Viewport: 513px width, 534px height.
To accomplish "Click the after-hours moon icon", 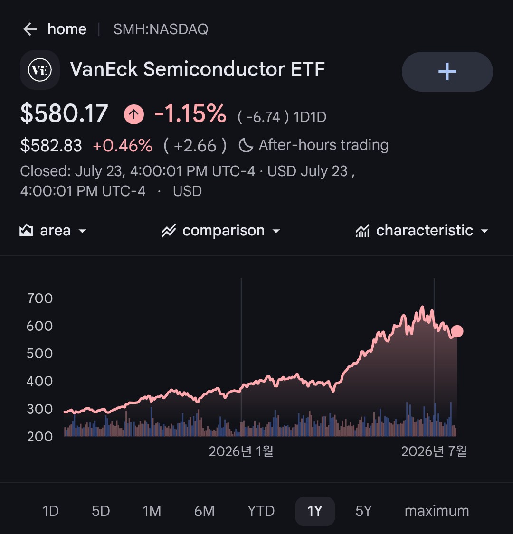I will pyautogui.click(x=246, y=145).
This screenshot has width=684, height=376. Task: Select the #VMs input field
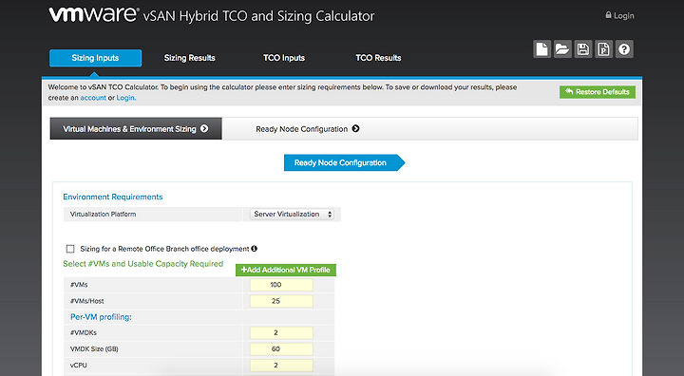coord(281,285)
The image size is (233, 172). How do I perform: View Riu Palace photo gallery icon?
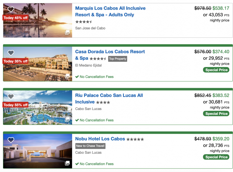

───

Task item: Repeat, exactly and with no pictures, each line from the line that holds "This screenshot has" through the last line of the records above.

Reply to the exercise:
This screenshot has width=684, height=376. Task: Select the #VMs input field
coord(281,285)
The image size is (233, 172). How do I perform: View Riu Palace photo gallery icon?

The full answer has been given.